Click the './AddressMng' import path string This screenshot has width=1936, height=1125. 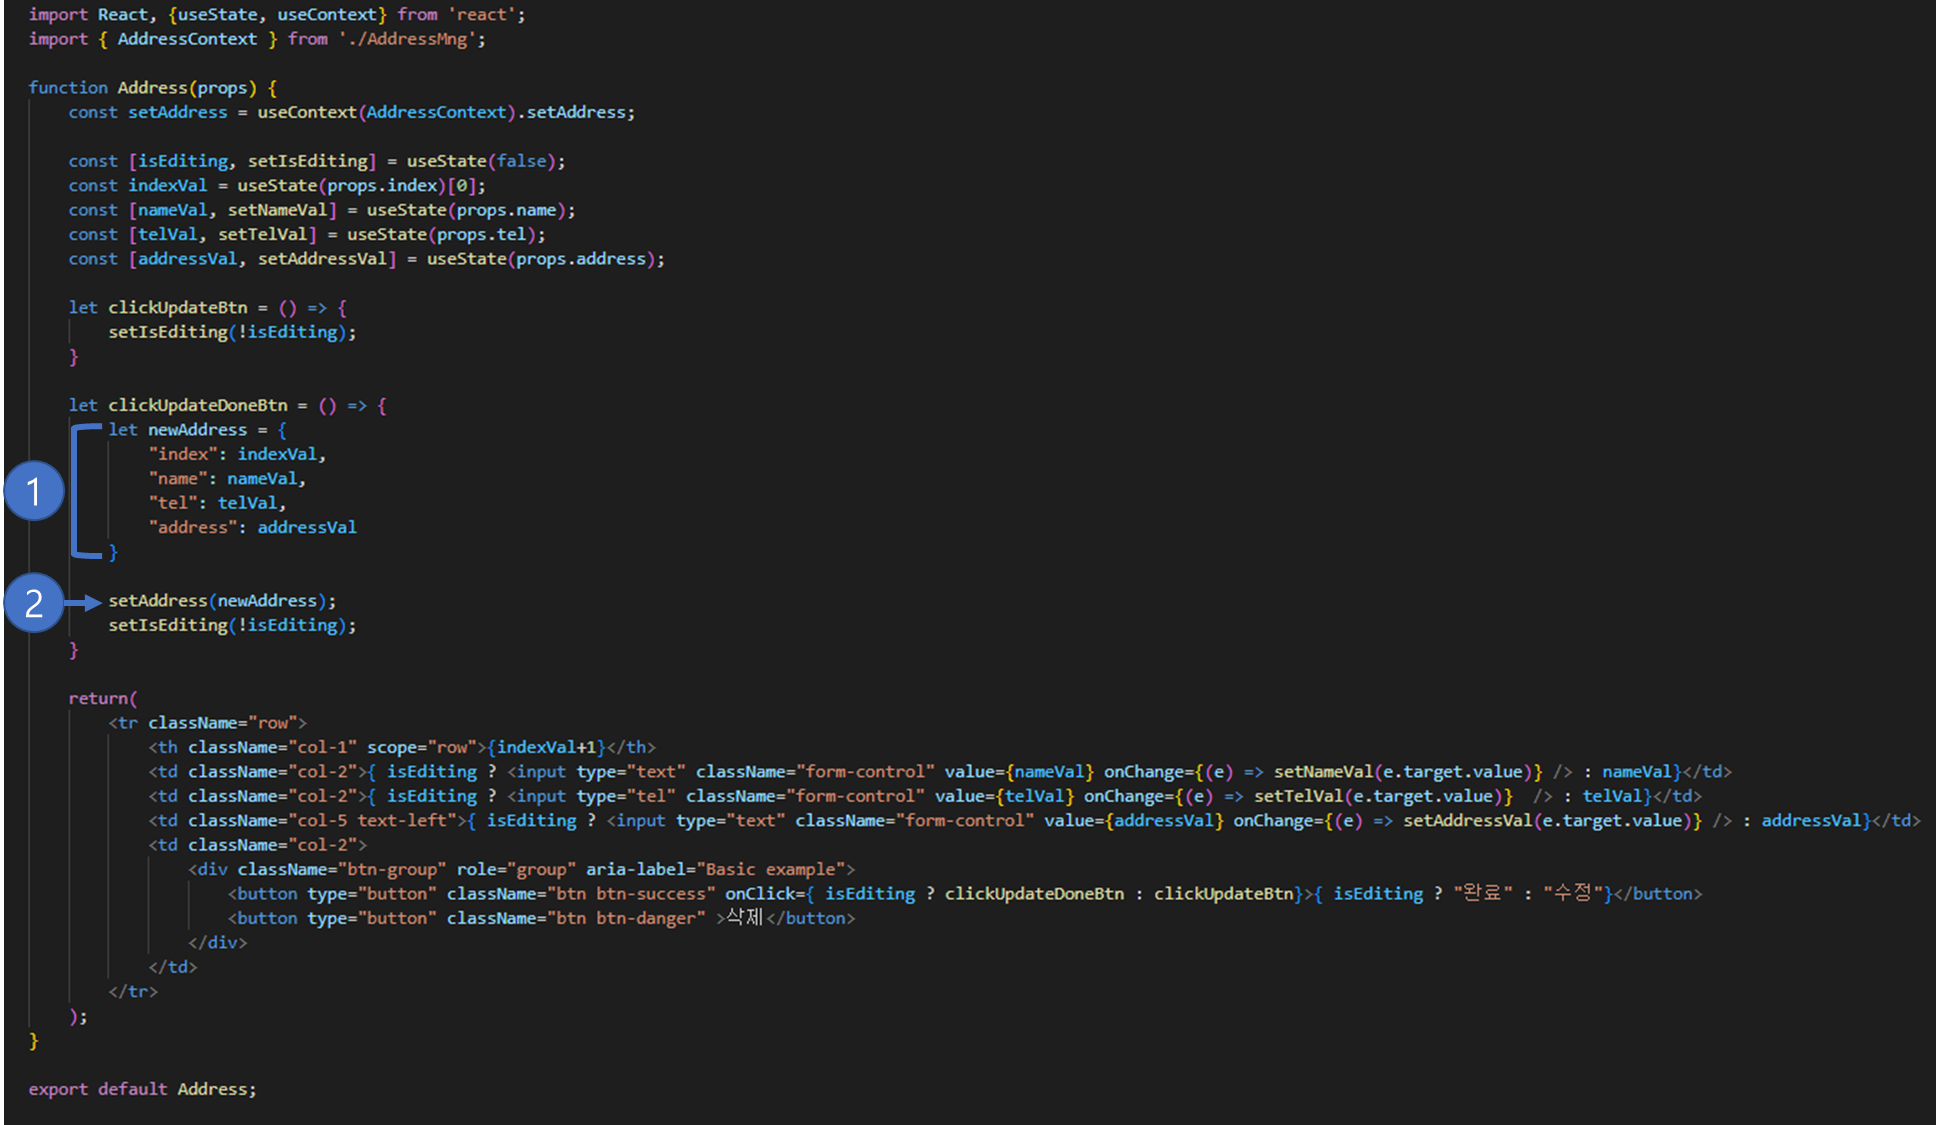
---
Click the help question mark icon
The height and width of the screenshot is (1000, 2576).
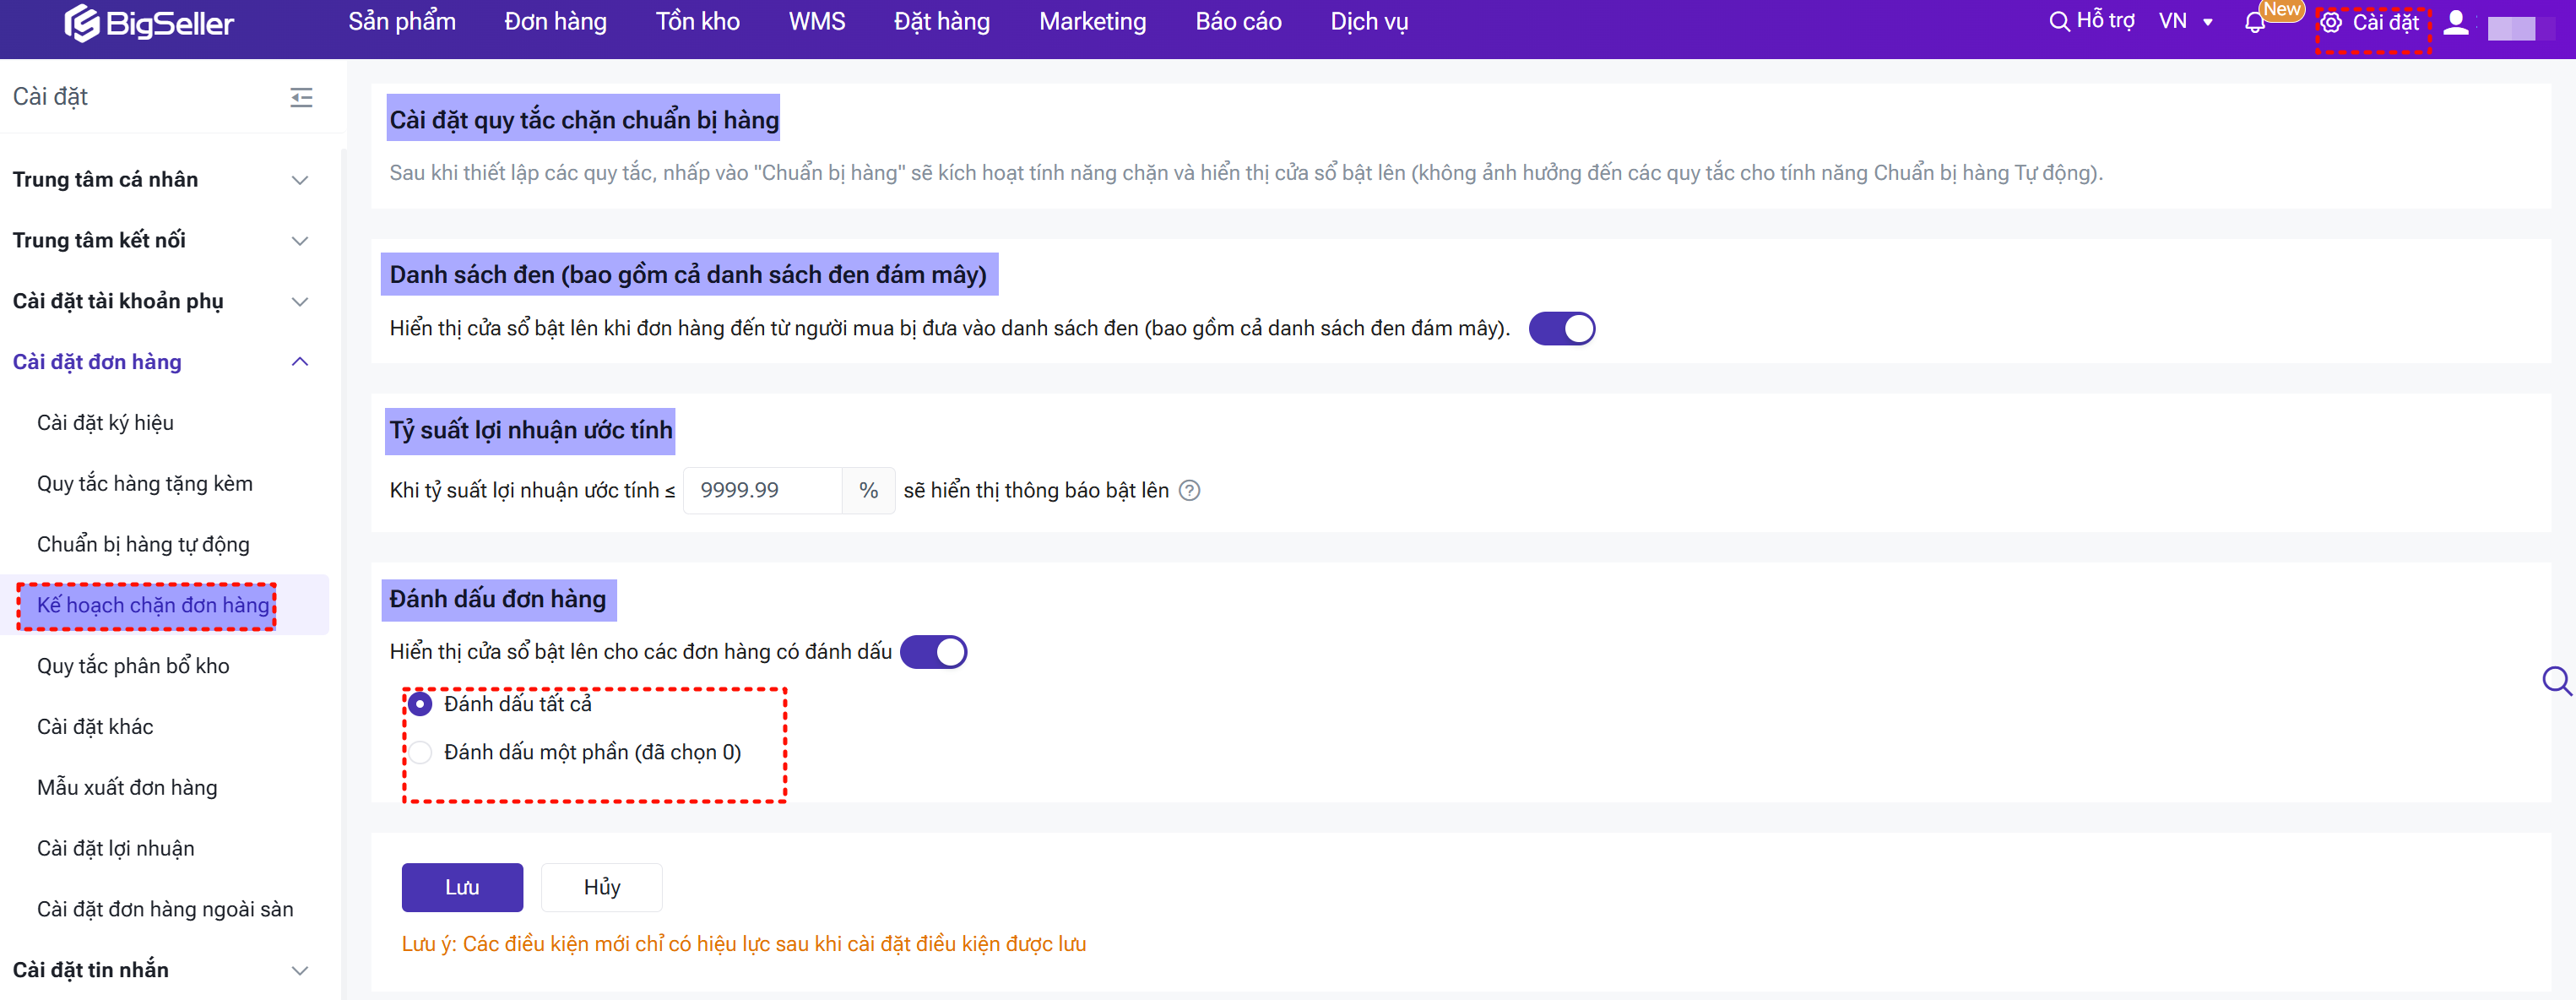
...
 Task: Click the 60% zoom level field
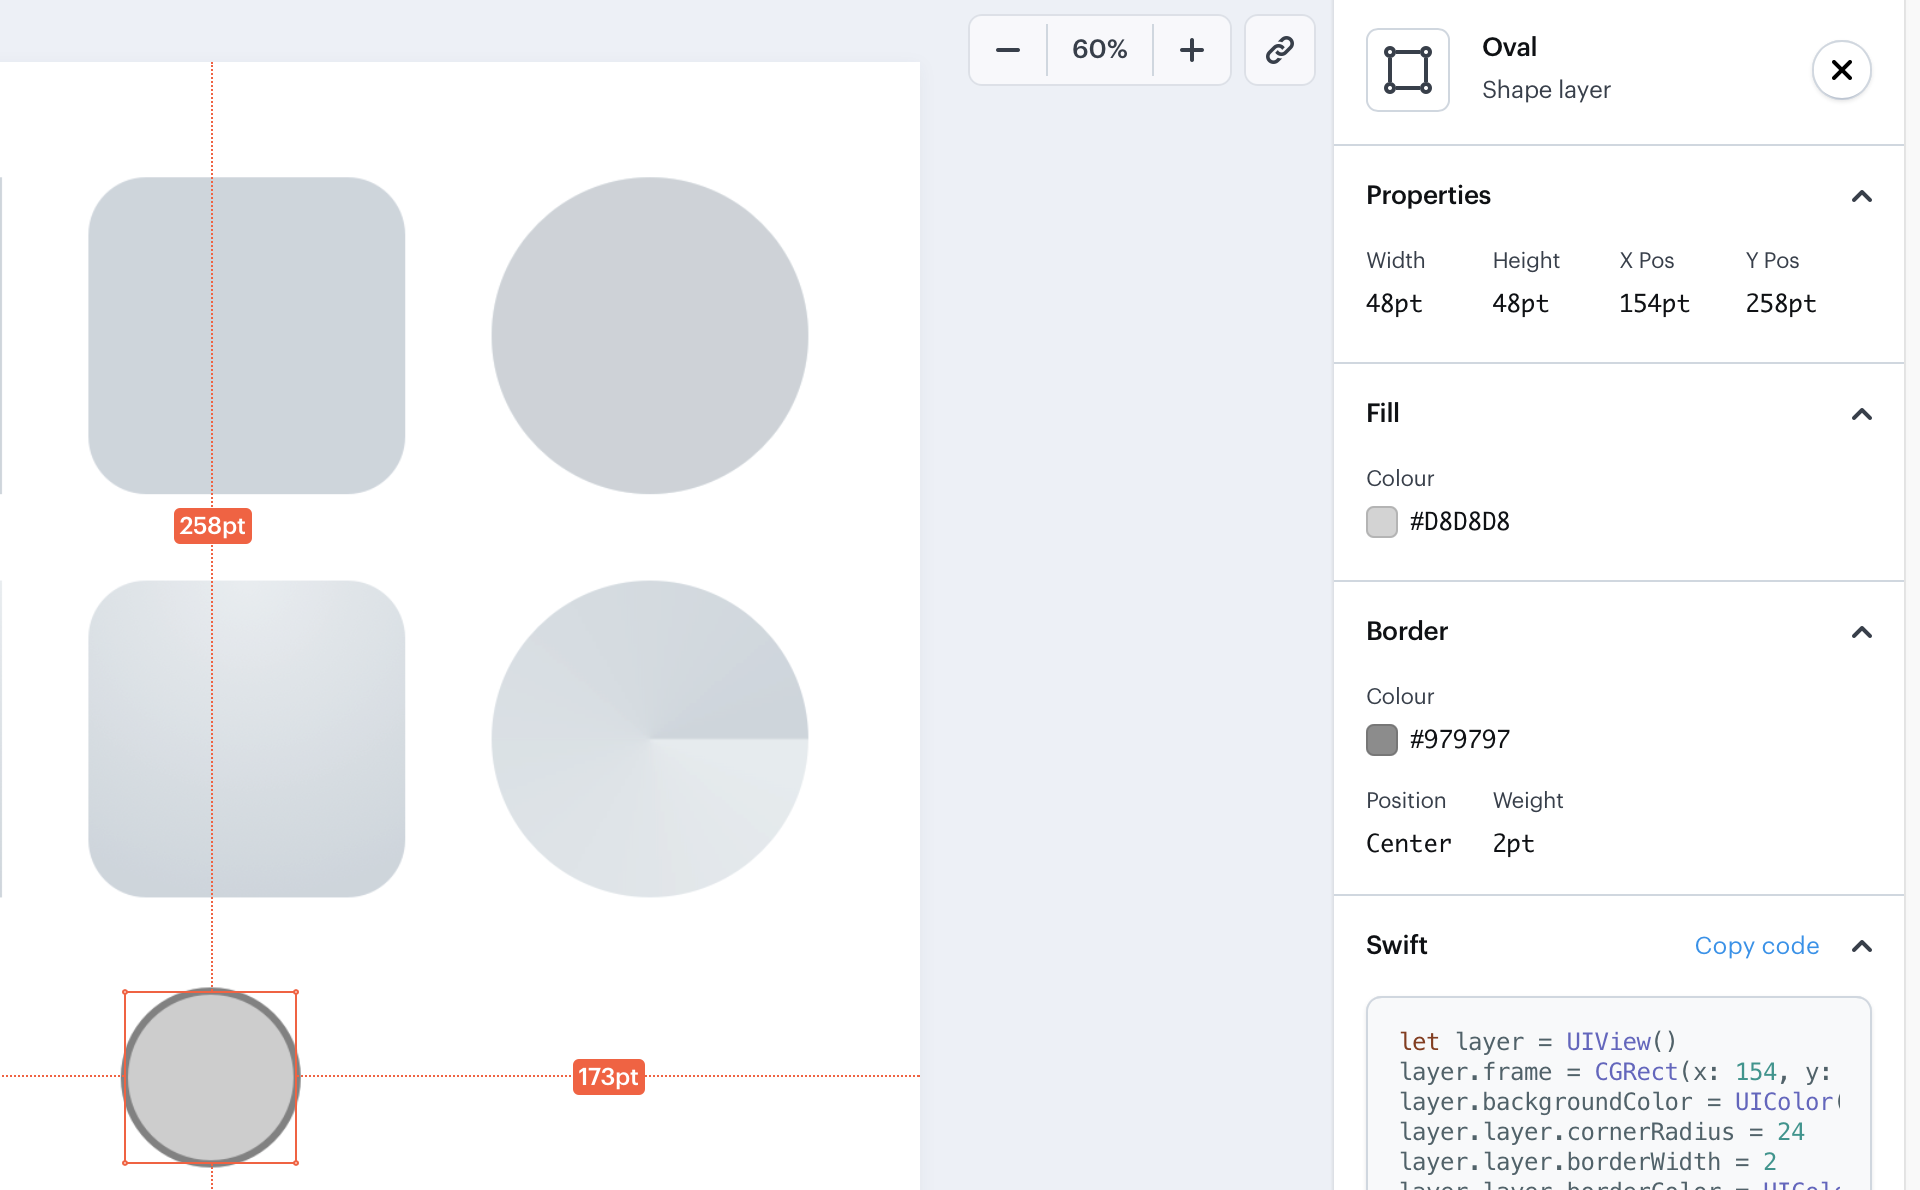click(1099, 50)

• **WORK INSTRUCTIONS**
Return a word-for-word copy of the lines above from the one holding "Click the help question mark icon" through the one holding "The height and", with both of them included and nothing besides.

• **TASK RESULT**
Click the help question mark icon
The height and width of the screenshot is (1000, 2576).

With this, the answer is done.